START Records supplied

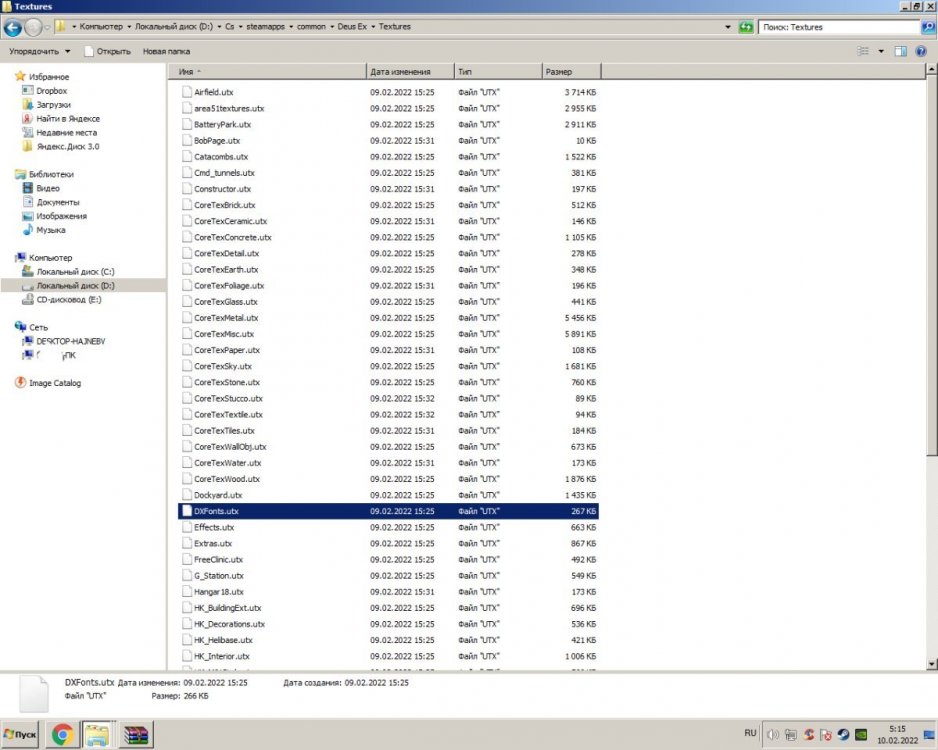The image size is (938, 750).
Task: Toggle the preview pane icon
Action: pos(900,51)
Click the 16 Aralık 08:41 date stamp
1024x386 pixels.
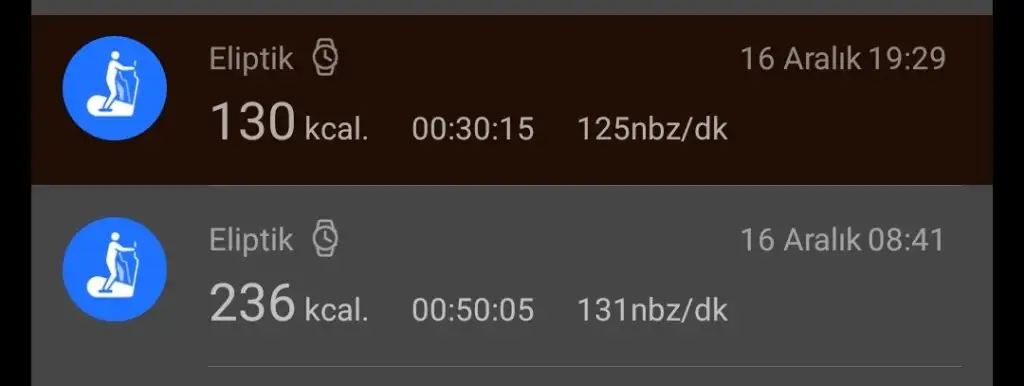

END Records supplied
START Records supplied

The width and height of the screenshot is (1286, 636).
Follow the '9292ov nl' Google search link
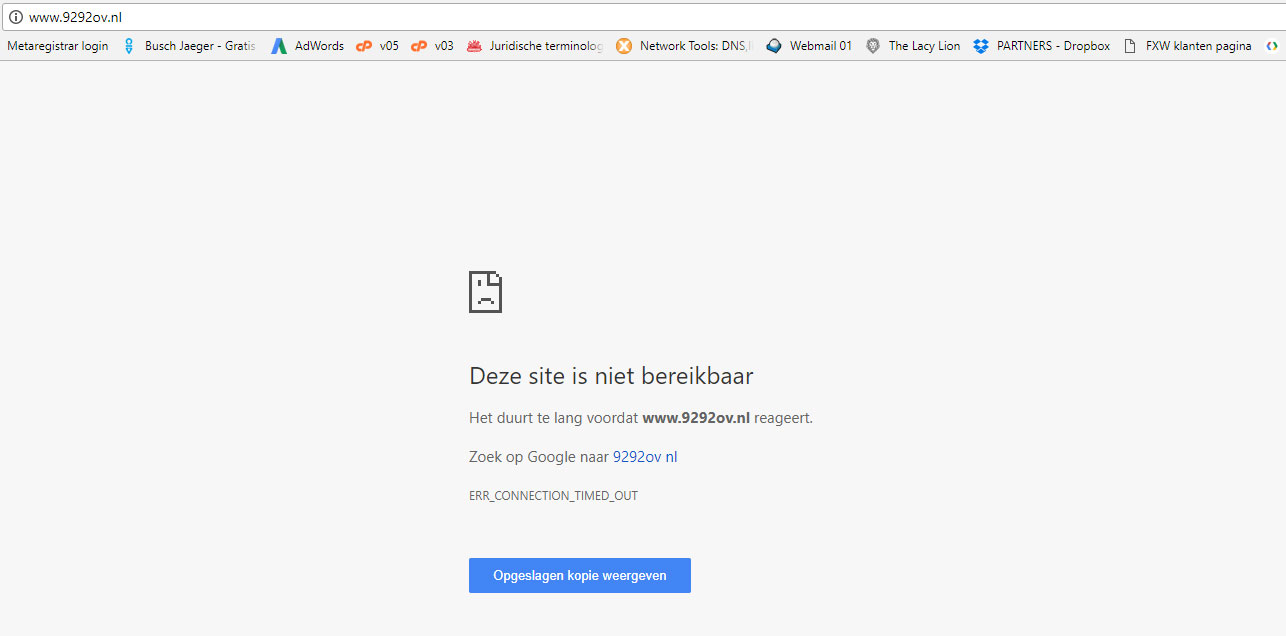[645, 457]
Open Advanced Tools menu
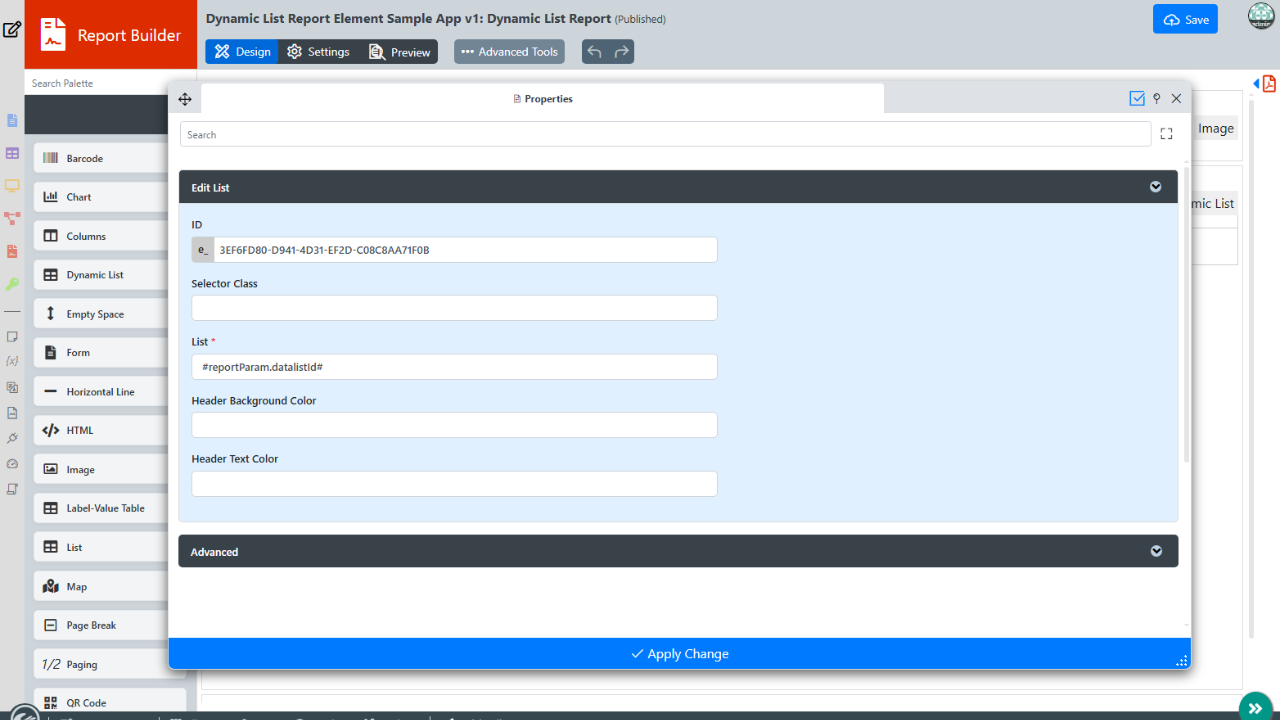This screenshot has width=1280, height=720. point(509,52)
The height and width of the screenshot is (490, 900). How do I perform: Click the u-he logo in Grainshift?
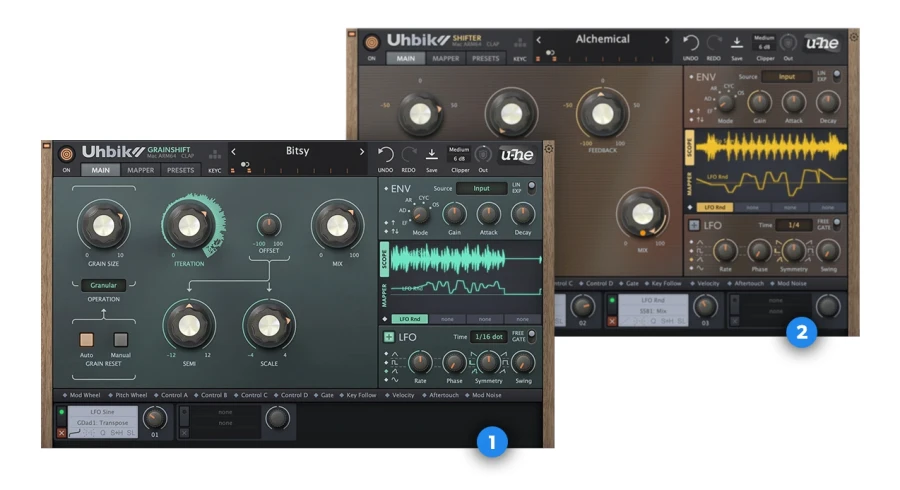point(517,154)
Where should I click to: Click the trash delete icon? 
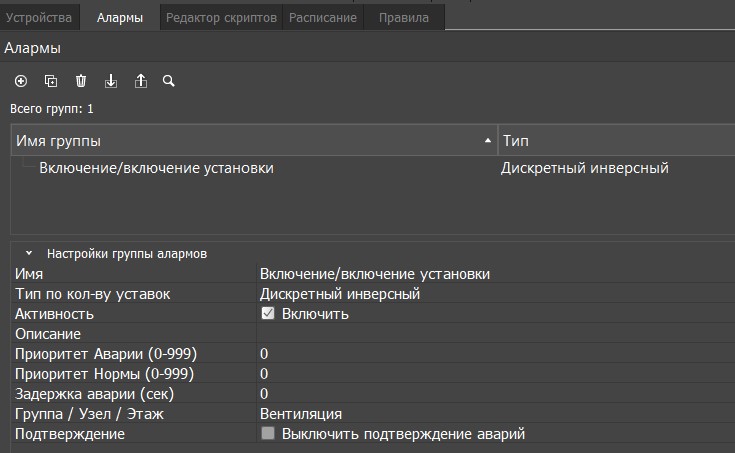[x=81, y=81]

END Records supplied

### [Assigned task]
Return only the stretch of the material above from the line holding "Click the 16 Aralık 08:41 date stamp" through the line holding "1024x386 pixels.", copied exactly.

### [Solution for this problem]
Click the 16 Aralık 08:41 date stamp
1024x386 pixels.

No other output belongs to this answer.